Class HLL

java.lang.Object
org.apache.solr.util.hll.HLL
All Implemented Interfaces:
Cloneable

public class HLL extends Object implements Cloneable
A probabilistic set of hashed long elements. Useful for computing the approximate cardinality of a stream of data in very small storage.

A modified version of the 'HyperLogLog' data structure and algorithm is used, which combines both probabilistic and non-probabilistic techniques to improve the accuracy and storage requirements of the original algorithm.

More specifically, initializing and storing a new HLL will allocate a sentinel value symbolizing the empty set (HLLType.EMPTY).
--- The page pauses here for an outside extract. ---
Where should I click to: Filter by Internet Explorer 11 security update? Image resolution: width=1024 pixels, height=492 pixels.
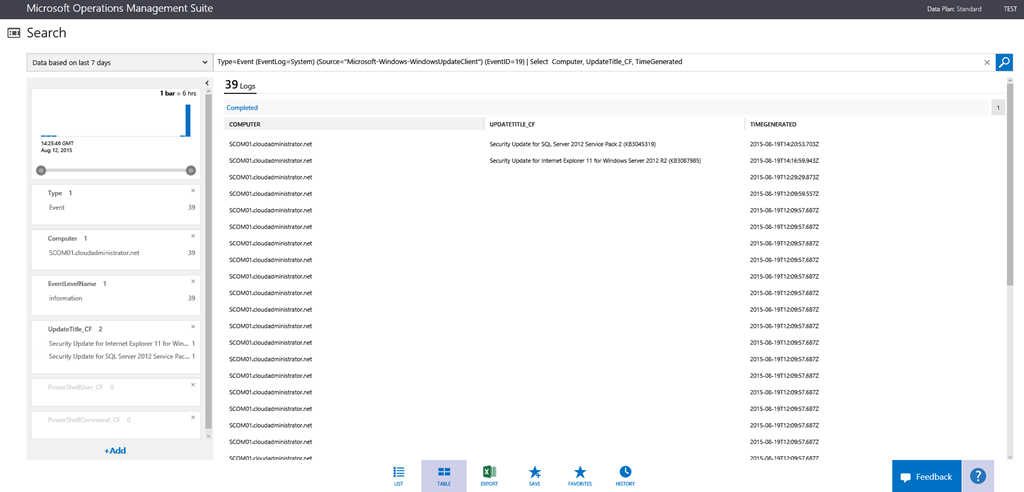tap(118, 343)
After adding the first few values, a sorted list of unique integers is stored in a HLLType.EXPLICIT hash set. When configured, accuracy can be sacrificed for memory footprint: the values in the sorted list are "promoted" to a "HLLType.SPARSE" map-based HyperLogLog structure. Finally, when enough registers are set, the map-based HLL will be converted to a bit-packed "HLLType.FULL" HyperLogLog structure.
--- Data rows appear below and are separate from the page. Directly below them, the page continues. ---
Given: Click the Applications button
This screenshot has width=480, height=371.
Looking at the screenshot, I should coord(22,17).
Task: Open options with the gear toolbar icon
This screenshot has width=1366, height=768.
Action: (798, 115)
This data structure is interoperable with the implementations found at:

when properly serialized.
  • Field Details

  • Constructor Details

    • HLL

      public HLL(int log2m, int regwidth, int expthresh, boolean sparseon, HLLType type)
      NOTE: Arguments here are named and structured identically to those in the PostgreSQL implementation, which can be found here.
      Parameters:
      log2m - log-base-2 of the number of registers used in the HyperLogLog algorithm. Must be at least 4 and at most 30.
      regwidth - number of bits used per register in the HyperLogLog algorithm. Must be at least 1 and at most 8.
      expthresh - tunes when the HLLType.EXPLICIT to HLLType.SPARSE promotion occurs, based on the set's cardinality. Must be at least -1 and at most 18.
      sparseon - Flag indicating if the HLLType.SPARSE representation should be used.
      type - the type in the promotion hierarchy which this instance should start at. This cannot be null.
    • HLL

      public HLL(int log2m, int regwidth)
      Construct an empty HLL with the given log2m and regwidth.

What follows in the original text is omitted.